Friday 12 August 2016

Caravan diaries, Here and Now (Part Two)


I’d anticipated sharing, in enthusiastically avuncular tones, my childhood experience of this beach: climbing rocks (there’s a particular one, the Big Rock, they’d surely have to climb that just as I did when I was their age), dipping a hand into a rock pool (I know where the best ones are), collecting shells (you can’t have too many cockles and mussels and razors), watching the slow motion of the tides and working out when the beach would be at its best, feeling the sand and building castles from it, with that special glee of knowing that those tides are going to level them back to flat clean sand in a few hours, so it’s fine to wantonly kick over your own lovingly crafted creation just before you leave the beach for an ice cream (that’s fun!).

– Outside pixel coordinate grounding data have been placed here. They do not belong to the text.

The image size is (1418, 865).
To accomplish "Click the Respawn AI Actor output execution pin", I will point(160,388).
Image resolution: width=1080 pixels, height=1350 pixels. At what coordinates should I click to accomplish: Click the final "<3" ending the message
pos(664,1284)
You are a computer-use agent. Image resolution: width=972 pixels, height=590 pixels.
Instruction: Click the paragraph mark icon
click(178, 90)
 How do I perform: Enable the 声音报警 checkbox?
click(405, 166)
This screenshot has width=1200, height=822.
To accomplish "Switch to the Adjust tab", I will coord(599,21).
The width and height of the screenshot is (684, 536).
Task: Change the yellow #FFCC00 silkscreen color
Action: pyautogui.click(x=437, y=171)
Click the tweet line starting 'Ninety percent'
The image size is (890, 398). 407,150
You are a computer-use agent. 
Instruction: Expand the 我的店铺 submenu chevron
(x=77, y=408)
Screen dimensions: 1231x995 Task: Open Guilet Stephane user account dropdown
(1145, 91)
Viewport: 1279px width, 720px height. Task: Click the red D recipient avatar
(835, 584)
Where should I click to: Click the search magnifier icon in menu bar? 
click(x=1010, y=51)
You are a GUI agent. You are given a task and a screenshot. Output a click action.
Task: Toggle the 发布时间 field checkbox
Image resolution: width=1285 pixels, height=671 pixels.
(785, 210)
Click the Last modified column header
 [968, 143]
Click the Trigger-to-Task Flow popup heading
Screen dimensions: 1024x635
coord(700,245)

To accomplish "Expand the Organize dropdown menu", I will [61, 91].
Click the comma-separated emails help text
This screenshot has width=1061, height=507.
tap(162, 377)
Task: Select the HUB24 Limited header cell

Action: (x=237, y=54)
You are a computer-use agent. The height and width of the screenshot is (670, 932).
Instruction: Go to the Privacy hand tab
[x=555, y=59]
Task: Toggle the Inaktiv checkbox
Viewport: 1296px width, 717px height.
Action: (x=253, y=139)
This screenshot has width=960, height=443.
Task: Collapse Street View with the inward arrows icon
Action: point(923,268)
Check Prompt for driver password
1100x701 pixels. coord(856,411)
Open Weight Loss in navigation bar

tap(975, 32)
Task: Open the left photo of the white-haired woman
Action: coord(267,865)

I was wrong.  Gus and Zerlina found all that all by themselves, immediately and instinctively.  It’s Tuesday now (I think) and we have to leave on Friday; so I only have two days to discover diverting and damming streams, shrimping (though we have no nets as yet), espying huge live crabs in the recesses of the deepest pools…  Sorry, did I say ‘discover’ there?  Hmm.

 

Caravan diaries, Here and Now (Part One)


If you want to know mindfulness, come to Wiseman’s Bridge.  If you want to explore it deeply, bring two small children. 

I first came here when I was probably somewhere around Gus and Zerlina’s ages, so let’s call it six.  Although I was born and brought up within earshot of the sea, and spent many of my early days on Southbourne beach, that wasn’t the seaside as we understood it:  that had to be Pembrokeshire, obviously. As my parents had patiently to explain to acquaintances –  who expressed perplexity as to why anyone would drive three hundred miles to get from one beach to another, taking about seven hours in the process (the Severn bridges, let alone the M4, not then even having been a post-war planner’s wet daydream, the journey therefore having to be made via the lowest bridging point at Gloucester, followed by scenic detours across the Heads of the Valleys and even further north, as far as Builth Wells sometimes, to indulge my father’s unexpressed passion for dramatic scenery) – those two versions of ‘seaside’ were so different as to make the whole thing not just worthwhile, but essential.

This time the journey was in three legs, over three days – Thursday, Friday and Saturday.  (Modern kids shouldn’t be asked to do seven unbroken hours in a car, even with more distractive technology than we could have imagined or handled, nor required to sing ‘Old McDonald Had A Farm’ and ‘Ten Green Bottles’ for seven hours.)  Leg one was from their child-minder’s to Z’s house: a mere forty minutes, just to soften them up.  Packing my car with what had been interpreted from the phrase ‘travel light’ proved a challenge, though nothing compared to then wedging it all, plus our own modest equipage, plus the food (and the extra food, and the oh-by-the-way food; and we still managed to forget the garlic) into Z’s car for the second leg, from Yagnub to my place in Reading.  Then it was just the boring last three hours down the M4, across the gorgeous bridge and into Wales, lunch at the best pub in the country (the White Hart at Llandarog) and so to – here!

Now is Monday.  I’ve only managed to get us as far as the caravan, and I’m already exhausted.  Parts two and three will be written tomorrow and, perhaps, Thursday, and published simultaneously when I get back to the internet-verse on Friday.